Most four-wheel-drive trucks rarely use the four-wheel-drive. But when you need it, you need it. But why are there so many different settings on the four-wheel-drive controls? Your truck may have 4HI, 4LOW, 4-auto, 2WD, AWD, and many more settings. When you’re tackling trails off-road you need to know when to use four-low or four-high.
All of the 4×4 switches can be confusing if you’re trying to decide 4-low or 4-high
Basically, it’s easier to get stuck if you don’t have four-wheel-drive. With the proper switches engaged, you’ll likely (but not always) be able to un-stick yourself. But when do you use four-low or four-high, or all-wheel-drive?
To be sure, crack open your owner’s manual and read about what conditions your truck is designed for. There are a bunch of reasons why some four-wheel-drive systems can only be used up to 55 miles-per-hour, or have other limitations.
When do you use four-wheel-high?
Back in the day, we used to have to get out and twist the front hubs to lock the front axle to get into four-wheel-drive on a truck. Today, we hit buttons or switches. Those switches engage a second driveline to lock the transfer case and front wheels to the engine. The Ford F-150 Raptor or the Ram TRX are made for this type of system.
Of course, when you have four-wheel-drive engaged all four wheels will spin at the same rate. That’s great in mud, sand, or dirt, and sometimes snow. On the pavement, though, with all four wheels spinning at the same rate, you can scrub off tire tread easily. Most truck four-wheel-drive systems aren’t made to run at high speeds, 55 miles per hour may be the fastest your truck should go in four-wheel high.
A good rule of thumb for four-wheel-drive high is to use it when you simply need a little bit of extra traction.
What is the FWD Auto setting?
A lot of trucks like the 2022 Ram Big Horn offer a “4WD Auto” switch. In the auto mode, the truck will mostly be in two-wheel-drive mode, except when the computers detect slipping, and engage the system automatically. It’s a nice mix for most conditions. If you’re doing some more serious off-roading, however, especially in mud and sand, just click it into regular four-wheel-drive mode.

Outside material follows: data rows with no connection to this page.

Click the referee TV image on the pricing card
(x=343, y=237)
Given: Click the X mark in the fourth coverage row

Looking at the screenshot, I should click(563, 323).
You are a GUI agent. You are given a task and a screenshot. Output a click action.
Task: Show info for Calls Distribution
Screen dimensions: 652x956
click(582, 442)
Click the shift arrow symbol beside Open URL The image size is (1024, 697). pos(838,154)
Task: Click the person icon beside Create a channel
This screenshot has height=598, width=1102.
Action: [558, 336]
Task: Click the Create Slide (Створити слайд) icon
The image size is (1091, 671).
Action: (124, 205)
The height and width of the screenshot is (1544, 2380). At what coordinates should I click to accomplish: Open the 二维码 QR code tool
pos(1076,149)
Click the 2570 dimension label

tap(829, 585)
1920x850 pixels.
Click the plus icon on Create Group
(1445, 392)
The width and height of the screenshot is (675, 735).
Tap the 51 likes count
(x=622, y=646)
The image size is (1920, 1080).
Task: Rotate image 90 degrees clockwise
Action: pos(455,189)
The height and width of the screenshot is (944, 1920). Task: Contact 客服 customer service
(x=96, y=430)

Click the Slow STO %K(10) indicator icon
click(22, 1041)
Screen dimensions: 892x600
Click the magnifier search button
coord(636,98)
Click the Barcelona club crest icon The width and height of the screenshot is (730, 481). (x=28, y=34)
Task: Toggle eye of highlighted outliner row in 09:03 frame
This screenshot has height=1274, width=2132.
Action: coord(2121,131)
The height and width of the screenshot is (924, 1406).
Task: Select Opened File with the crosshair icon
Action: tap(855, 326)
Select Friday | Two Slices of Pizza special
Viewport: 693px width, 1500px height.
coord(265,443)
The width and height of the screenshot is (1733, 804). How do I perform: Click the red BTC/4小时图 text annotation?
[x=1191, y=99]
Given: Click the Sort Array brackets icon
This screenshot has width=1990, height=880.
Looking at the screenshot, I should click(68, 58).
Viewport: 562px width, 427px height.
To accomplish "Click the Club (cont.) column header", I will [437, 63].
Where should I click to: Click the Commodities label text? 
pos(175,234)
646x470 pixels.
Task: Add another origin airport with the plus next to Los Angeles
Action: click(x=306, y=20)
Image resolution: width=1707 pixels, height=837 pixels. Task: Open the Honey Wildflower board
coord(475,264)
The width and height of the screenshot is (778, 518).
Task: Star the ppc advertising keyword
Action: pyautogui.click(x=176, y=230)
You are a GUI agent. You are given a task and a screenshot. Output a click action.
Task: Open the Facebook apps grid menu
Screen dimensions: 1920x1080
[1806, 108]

When do you use four-wheel-low?
High is for high speeds, low is for low speeds and low traction. Most off-road packages, like in the Nissan 2022 Frontier PRO-4X, have a four-wheel-drive low switch. This is the maximum power mode, but for low speeds, like crawling through mud or deep sand. Four-wheel-drive low multiplies torque, which is great for climbing a steep hill, rock crawling, or when you’re going through mud. It’s a system that is generally reserved for serious off-road versions of trucks. For example, a Toyota Tacoma TRD Off-Road will let you drop into low, but a base model Toyota Tacoma SR won’t have it.
Most likely you’ll have to switch into neutral or park before engaging the low gear.
Only use four-wheel-drive low in slow-speed conditions, or you’ll eventually melt down your transmission. Some say no more than 15 miles per hour, other manufacturers will say 25. Your owner’s manual will tell you the maximum speed for your truck in four-low.
All-wheel-drive systems are all different, and not the same as 4×4
Subaru is famous for having all-wheel-drive systems on its SUVs like the 2022 Subaru Forester. It is not the same as a four-wheel-drive, even if it does get you out of deep mud. Instead, all-wheel-drive systems are always on and either computers or a complicated clutch system send power front-to-back or side-to-side. These systems don’t have a 4-low or 4-high.
Toyota’s hybrid system is entirely different. An electric motor powers the rear wheels instead of having a direct connection to the motor. The gas motor powers the front wheels. The hybrid motor is in the back and not only provides extra hybrid power but gives your rear wheels some power when you need it.